El enjambre de abejas se posó en un carro de niño en La Concha atraído por un potito

El apicultor procede a la retirada del enjambre posado en el carro. / DV

La mujer que iba a dar de comer a su hijo en la playa donostiarra avisó a la Guardia Municipal, que acordonó la zona durante algo más de una hora

Estrella Vallejo
ESTRELLA VALLEJO

Abejas hambrientas, un apetitoso y dulce potito y un carro de niño abandonado y acordonado en medio de la playa. Con estos tres elementos a Woody Allen le sobrarían motivos para rodar una película y lo mejor de todo es que no tendría que irse demasiado lejos para dar con la localización de la escena.

Los protagonistas fueron una madre y su hijo, rodeados de un buen puñado de extras, que ayer disfrutaban de un soleado día en la playa de La Concha y que presenciaron la escena en directo y sin cortes de cámara. Todo sucedió poco antes de las dos de la tarde, cuando al pequeño le entró hambre y la mujer se dispuso a darle de comer. Se dirigió al carro, donde tenía guardado uno de los potitos de fruta y giró la tapa hacia la derecha, como tantas otras veces había hecho. Se disponía a introducir la cuchara en la crema cuando de pronto, según fuentes consultadas, se introdujo en la escena un enjambre atraído por el dulzor del alimento.

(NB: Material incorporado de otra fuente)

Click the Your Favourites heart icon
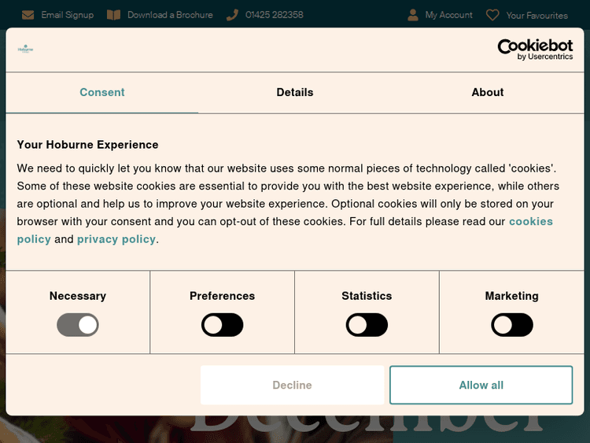 493,15
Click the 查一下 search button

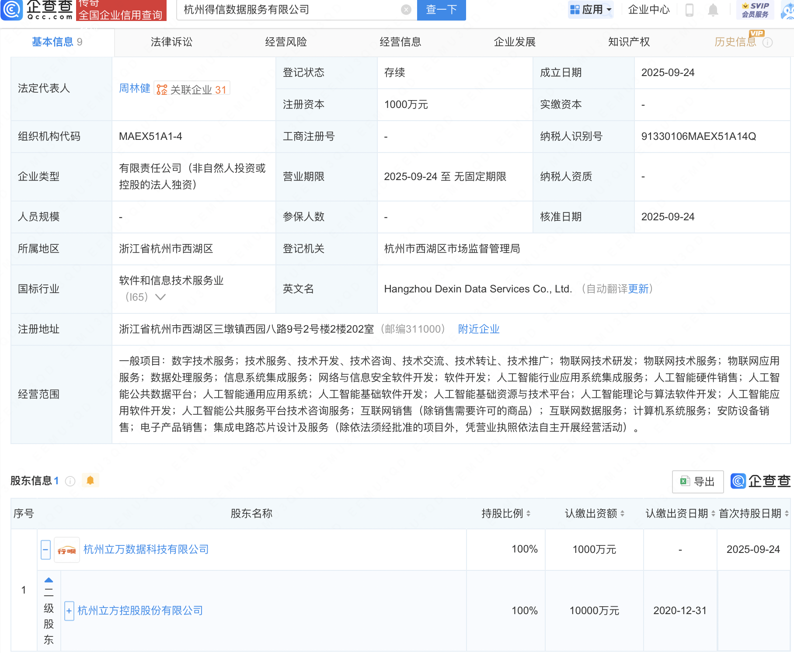442,10
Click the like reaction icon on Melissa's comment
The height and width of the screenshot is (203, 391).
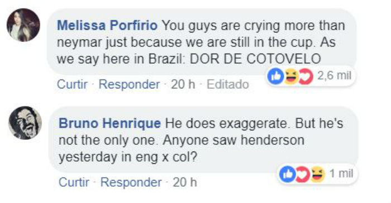[275, 77]
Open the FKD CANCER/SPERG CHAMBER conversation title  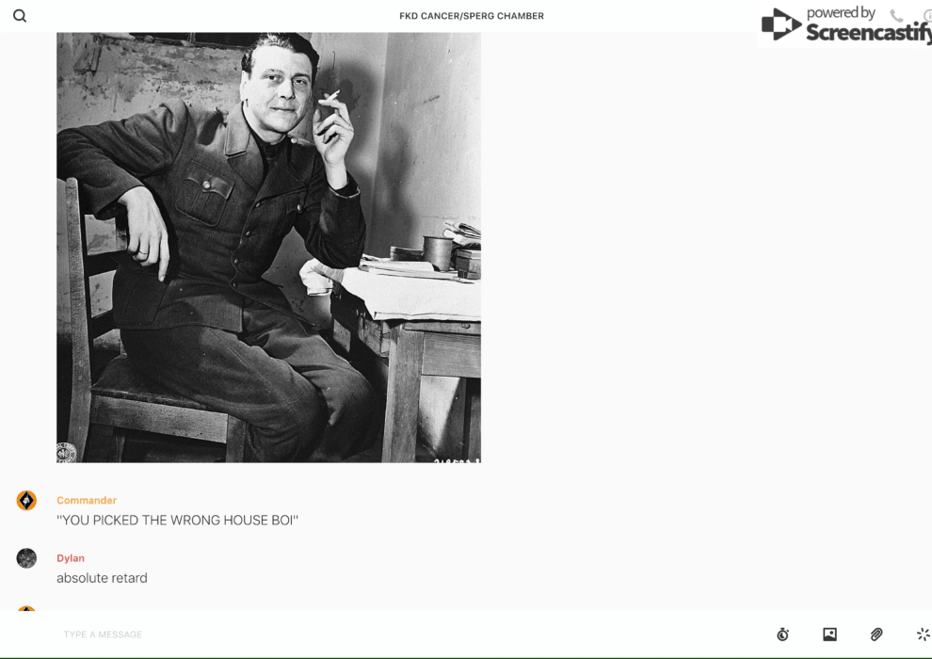point(472,16)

Lo que en un primer momento parecía ser la molestia de un par de insectos que sobrevolaban de forma accidental la toalla en la que se encontraban madre e hijo, se convirtió en cuestión de segundos en una invasión a conciencia por parte de estas abejas que, siguiendo los pasos de la reina, instalaron su campamento base en la parte trasera de la capota del carro, sin ninguna intención de moverse de allí. No fue el caso de la mujer y su hijo, que rápidamente se apartaron de la silla y pusieron los hechos en conocimiento de la Guardia Municipal. Pasadas las 14.00 horas, varios agentes se presentaron en el arenal de la playa donostiarra y marcaron un perímetro de seguridad, dejando el carro en medio de la zona acordonada. Un apicultor fue el encargado de acceder hasta la silla, rociar el enjambre levemente con agua para que no alzaran el vuelo e ir trasladándolas con la mano a una caja, hasta su retirada total poco más de una hora después. Los servicios de la playa acordaron con la madre que le avisarían cuando la situación estuviera controlada y pudiera ir a recoger la silla, lo que sucedió unas horas después.

Es la segunda actuación similar en la zona que se produce en menos de una semana. El pasado viernes, el bidegorri de La Concha a la altura de La Perla permaneció cerrado durante todo el día, después de que se descubriera que un enjambre se había posado bajo la silla para niños de una bicicleta. El apicultor que se encargó de retirar el enjambre ya señaló a este periódico que está siendo un julio «atípico». «En lo que va de mes ya he retirado otros treinta».